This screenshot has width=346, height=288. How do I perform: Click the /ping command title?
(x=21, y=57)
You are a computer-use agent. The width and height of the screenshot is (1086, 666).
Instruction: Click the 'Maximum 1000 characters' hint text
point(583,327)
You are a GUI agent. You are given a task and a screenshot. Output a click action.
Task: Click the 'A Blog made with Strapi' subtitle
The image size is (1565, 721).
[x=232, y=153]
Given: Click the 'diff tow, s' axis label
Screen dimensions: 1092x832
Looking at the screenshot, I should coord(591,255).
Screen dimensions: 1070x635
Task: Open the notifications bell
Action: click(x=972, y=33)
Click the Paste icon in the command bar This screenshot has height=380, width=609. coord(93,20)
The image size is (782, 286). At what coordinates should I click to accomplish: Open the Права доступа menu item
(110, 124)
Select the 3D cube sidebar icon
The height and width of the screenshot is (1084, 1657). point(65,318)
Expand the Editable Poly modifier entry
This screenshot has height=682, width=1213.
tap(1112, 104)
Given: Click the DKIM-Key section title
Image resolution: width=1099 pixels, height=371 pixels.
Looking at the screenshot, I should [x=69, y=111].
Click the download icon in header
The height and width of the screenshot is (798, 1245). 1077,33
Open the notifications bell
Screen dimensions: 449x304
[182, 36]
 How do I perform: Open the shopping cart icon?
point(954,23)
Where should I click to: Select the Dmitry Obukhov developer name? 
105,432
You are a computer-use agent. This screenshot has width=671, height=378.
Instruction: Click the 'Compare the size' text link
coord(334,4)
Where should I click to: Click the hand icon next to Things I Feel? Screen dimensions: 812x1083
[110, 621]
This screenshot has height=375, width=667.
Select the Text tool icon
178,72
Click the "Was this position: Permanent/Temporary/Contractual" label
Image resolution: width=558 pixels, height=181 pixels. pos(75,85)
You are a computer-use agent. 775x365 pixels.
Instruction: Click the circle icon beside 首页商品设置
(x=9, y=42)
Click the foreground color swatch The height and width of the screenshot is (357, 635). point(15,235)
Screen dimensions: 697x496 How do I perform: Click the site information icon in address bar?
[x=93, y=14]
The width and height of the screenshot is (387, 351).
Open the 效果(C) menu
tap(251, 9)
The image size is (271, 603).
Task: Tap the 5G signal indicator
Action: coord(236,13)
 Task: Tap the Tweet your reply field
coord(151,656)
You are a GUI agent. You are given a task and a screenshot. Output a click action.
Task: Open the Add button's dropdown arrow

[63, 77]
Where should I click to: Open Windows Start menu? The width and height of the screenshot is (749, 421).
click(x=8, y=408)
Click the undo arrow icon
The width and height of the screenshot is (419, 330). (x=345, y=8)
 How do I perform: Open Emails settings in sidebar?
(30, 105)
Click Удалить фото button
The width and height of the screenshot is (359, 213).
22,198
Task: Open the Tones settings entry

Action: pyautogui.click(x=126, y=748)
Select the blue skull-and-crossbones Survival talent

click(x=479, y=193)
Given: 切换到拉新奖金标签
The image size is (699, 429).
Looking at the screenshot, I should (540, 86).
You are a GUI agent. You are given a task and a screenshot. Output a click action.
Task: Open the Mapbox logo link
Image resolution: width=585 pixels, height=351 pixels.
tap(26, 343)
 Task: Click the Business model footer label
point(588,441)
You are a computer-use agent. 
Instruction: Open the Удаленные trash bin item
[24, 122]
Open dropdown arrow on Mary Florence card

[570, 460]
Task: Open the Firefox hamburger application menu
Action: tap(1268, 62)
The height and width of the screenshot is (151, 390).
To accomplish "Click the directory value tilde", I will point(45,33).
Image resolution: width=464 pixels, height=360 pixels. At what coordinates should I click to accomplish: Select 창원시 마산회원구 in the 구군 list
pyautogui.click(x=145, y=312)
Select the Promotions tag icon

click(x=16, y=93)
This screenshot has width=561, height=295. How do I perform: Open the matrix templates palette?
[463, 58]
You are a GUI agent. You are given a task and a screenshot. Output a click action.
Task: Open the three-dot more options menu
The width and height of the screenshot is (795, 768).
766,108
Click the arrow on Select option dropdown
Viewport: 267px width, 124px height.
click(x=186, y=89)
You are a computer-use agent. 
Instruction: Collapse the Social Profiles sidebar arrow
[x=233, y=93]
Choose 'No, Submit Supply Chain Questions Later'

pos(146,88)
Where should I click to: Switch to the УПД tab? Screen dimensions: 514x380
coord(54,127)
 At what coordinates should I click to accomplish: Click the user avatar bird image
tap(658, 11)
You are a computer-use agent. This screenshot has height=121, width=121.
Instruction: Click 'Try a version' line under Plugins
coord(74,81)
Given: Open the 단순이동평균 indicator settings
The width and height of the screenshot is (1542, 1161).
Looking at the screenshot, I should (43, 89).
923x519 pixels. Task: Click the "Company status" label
##########
**DIRECTIVE:** Rewrite every line of the records above as a JSON list of strings, one string per line, leaving out blank lines.

**SOLUTION TO THE PROBLEM:**
[
  "This screenshot has width=346, height=288. How do I perform: Click the /ping command title?",
  "(x=21, y=57)",
  "You are a computer-use agent. The width and height of the screenshot is (1086, 666).",
  "Instruction: Click the 'Maximum 1000 characters' hint text",
  "point(583,327)",
  "You are a GUI agent. You are given a task and a screenshot. Output a click action.",
  "Task: Click the 'A Blog made with Strapi' subtitle",
  "The image size is (1565, 721).",
  "[x=232, y=153]",
  "Given: Click the 'diff tow, s' axis label",
  "Screen dimensions: 1092x832",
  "Looking at the screenshot, I should coord(591,255).",
  "Screen dimensions: 1070x635",
  "Task: Open the notifications bell",
  "Action: click(x=972, y=33)",
  "Click the Paste icon in the command bar This screenshot has height=380, width=609. coord(93,20)",
  "The image size is (782, 286). At what coordinates should I click to accomplish: Open the Права доступа menu item",
  "(110, 124)",
  "Select the 3D cube sidebar icon",
  "The height and width of the screenshot is (1084, 1657). point(65,318)",
  "Expand the Editable Poly modifier entry",
  "This screenshot has height=682, width=1213.",
  "tap(1112, 104)",
  "Given: Click the DKIM-Key section title",
  "Image resolution: width=1099 pixels, height=371 pixels.",
  "Looking at the screenshot, I should [x=69, y=111].",
  "Click the download icon in header",
  "The height and width of the screenshot is (798, 1245). 1077,33",
  "Open the notifications bell",
  "Screen dimensions: 449x304",
  "[182, 36]",
  " How do I perform: Open the shopping cart icon?",
  "point(954,23)",
  "Where should I click to: Select the Dmitry Obukhov developer name? ",
  "105,432",
  "You are a computer-use agent. This screenshot has width=671, height=378.",
  "Instruction: Click the 'Compare the size' text link",
  "coord(334,4)",
  "Where should I click to: Click the hand icon next to Things I Feel? Screen dimensions: 812x1083",
  "[110, 621]",
  "This screenshot has height=375, width=667.",
  "Select the Text tool icon",
  "178,72",
  "Click the \"Was this position: Permanent/Temporary/Contractual\" label",
  "Image resolution: width=558 pixels, height=181 pixels. pos(75,85)",
  "You are a computer-use agent. 775x365 pixels.",
  "Instruction: Click the circle icon beside 首页商品设置",
  "(x=9, y=42)",
  "Click the foreground color swatch The height and width of the screenshot is (357, 635). point(15,235)",
  "Screen dimensions: 697x496 How do I perform: Click the site information icon in address bar?",
  "[x=93, y=14]",
  "The width and height of the screenshot is (387, 351).",
  "Open the 效果(C) menu",
  "tap(251, 9)",
  "The image size is (271, 603).",
  "Task: Tap the 5G signal indicator",
  "Action: coord(236,13)",
  " Task: Tap the Tweet your reply field",
  "coord(151,656)",
  "You are a GUI agent. You are given a task and a screenshot. Output a click action.",
  "Task: Open the Add button's dropdown arrow",
  "[63, 77]",
  "Where should I click to: Open Windows Start menu? The width and height of the screenshot is (749, 421).",
  "click(x=8, y=408)",
  "Click the undo arrow icon",
  "The width and height of the screenshot is (419, 330). (x=345, y=8)",
  " How do I perform: Open Emails settings in sidebar?",
  "(30, 105)",
  "Click Удалить фото button",
  "The width and height of the screenshot is (359, 213).",
  "22,198",
  "Task: Open the Tones settings entry",
  "Action: pyautogui.click(x=126, y=748)",
  "Select the blue skull-and-crossbones Survival talent",
  "click(x=479, y=193)",
  "Given: 切换到拉新奖金标签",
  "The image size is (699, 429).",
  "Looking at the screenshot, I should (540, 86).",
  "You are a GUI agent. You are given a task and a screenshot. Output a click action.",
  "Task: Open the Mapbox logo link",
  "Image resolution: width=585 pixels, height=351 pixels.",
  "tap(26, 343)",
  " Task: Click the Business model footer label",
  "point(588,441)",
  "You are a computer-use agent. ",
  "Instruction: Open the Удаленные trash bin item",
  "[24, 122]",
  "Open dropdown arrow on Mary Florence card",
  "[570, 460]",
  "Task: Open the Firefox hamburger application menu",
  "Action: tap(1268, 62)",
  "The height and width of the screenshot is (151, 390).",
  "To accomplish \"Click the directory value tilde\", I will point(45,33).",
  "Image resolution: width=464 pixels, height=360 pixels. At what coordinates should I click to accomplish: Select 창원시 마산회원구 in the 구군 list",
  "pyautogui.click(x=145, y=312)",
  "Select the Promotions tag icon",
  "click(x=16, y=93)",
  "This screenshot has width=561, height=295. How do I perform: Open the matrix templates palette?",
  "[463, 58]",
  "You are a GUI agent. You are given a task and a screenshot. Output a click action.",
  "Task: Open the three-dot more options menu",
  "The width and height of the screenshot is (795, 768).",
  "766,108",
  "Click the arrow on Select option dropdown",
  "Viewport: 267px width, 124px height.",
  "click(x=186, y=89)",
  "You are a computer-use agent. ",
  "Instruction: Collapse the Social Profiles sidebar arrow",
  "[x=233, y=93]",
  "Choose 'No, Submit Supply Chain Questions Later'",
  "pos(146,88)",
  "Where should I click to: Switch to the УПД tab? Screen dimensions: 514x380",
  "coord(54,127)",
  " At what coordinates should I click to accomplish: Click the user avatar bird image",
  "tap(658, 11)",
  "You are a computer-use agent. This screenshot has height=121, width=121.",
  "Instruction: Click 'Try a version' line under Plugins",
  "coord(74,81)",
  "Given: Open the 단순이동평균 indicator settings",
  "The width and height of the screenshot is (1542, 1161).",
  "Looking at the screenshot, I should (43, 89).",
  "923x519 pixels. Task: Click the \"Company status\" label"
]